__DATASET__.
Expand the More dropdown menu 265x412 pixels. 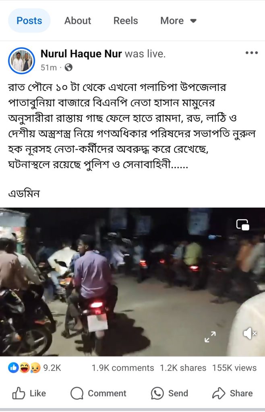[178, 21]
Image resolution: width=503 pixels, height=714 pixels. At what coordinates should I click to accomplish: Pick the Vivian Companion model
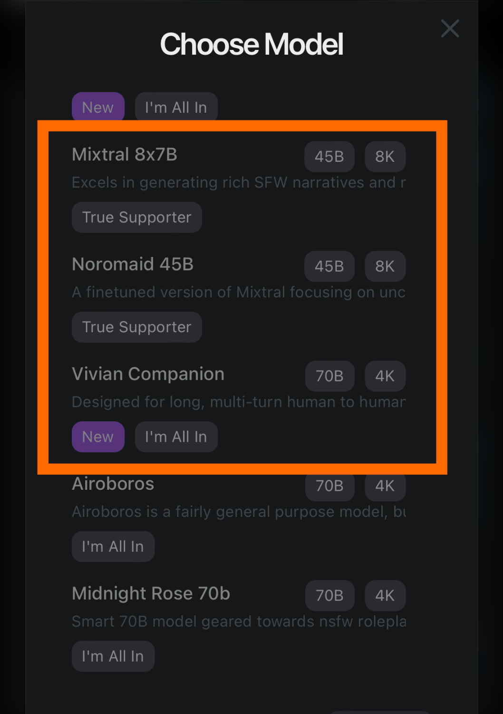point(148,374)
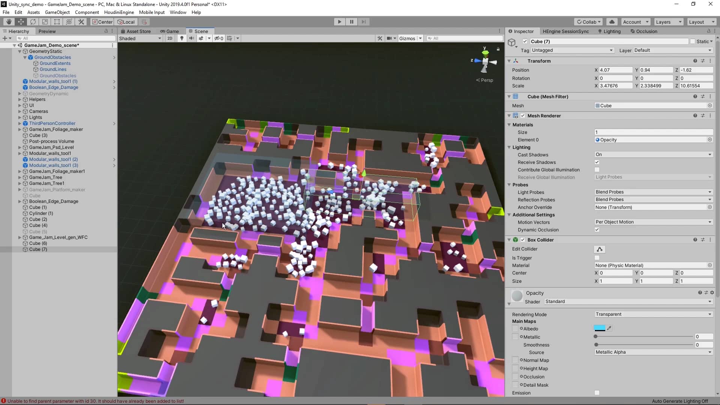Click the Mesh Renderer component icon
Viewport: 720px width, 405px height.
517,115
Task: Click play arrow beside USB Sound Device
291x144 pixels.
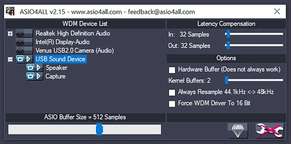Action: tap(28, 59)

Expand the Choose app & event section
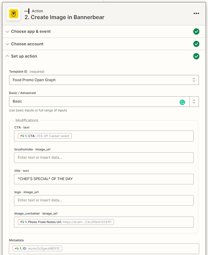click(31, 31)
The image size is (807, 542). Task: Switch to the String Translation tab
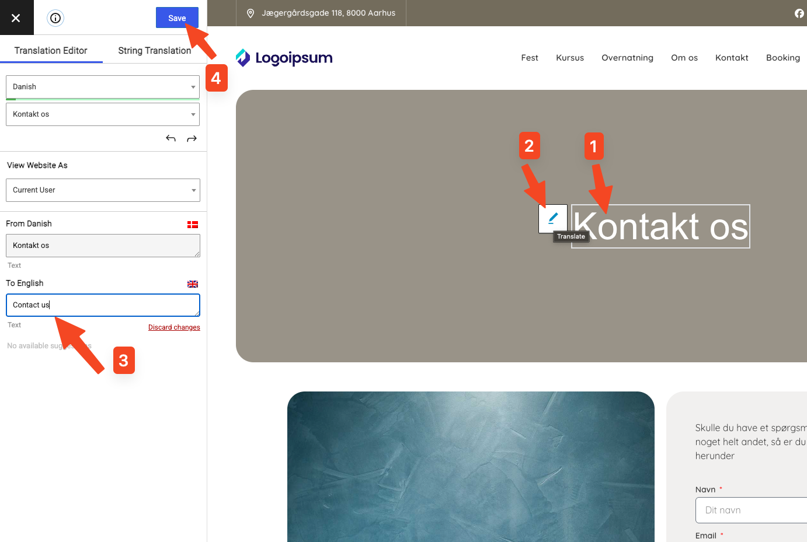pos(154,51)
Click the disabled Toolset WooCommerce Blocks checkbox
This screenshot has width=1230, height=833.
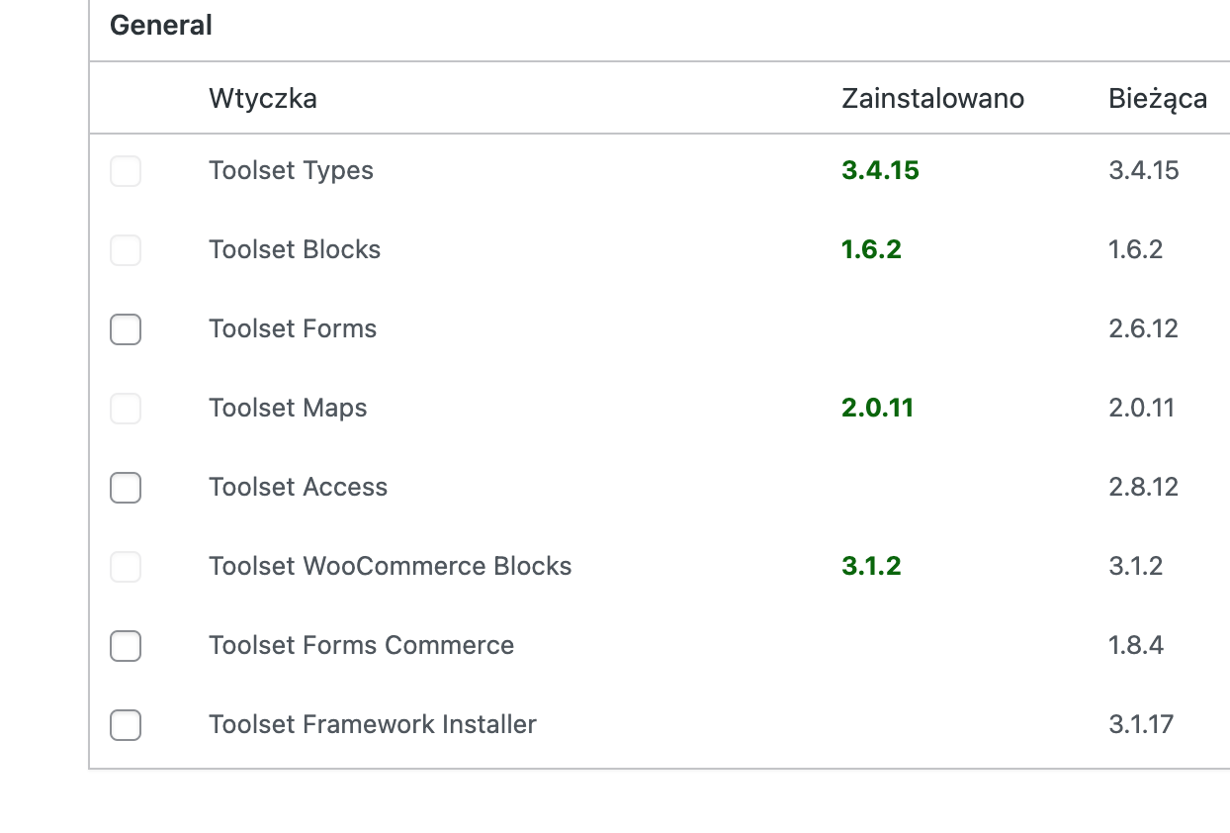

__DIRECTIONS__. Word for word, please, restate the lines of the listing from the one holding "The image size" down to the last line, leaving out any pictures.

__RESULT OF THE EXERCISE__.
The image size is (807, 542). Task: Switch to the String Translation tab
pos(154,51)
Click the disabled Toolset WooCommerce Blocks checkbox
This screenshot has width=1230, height=833.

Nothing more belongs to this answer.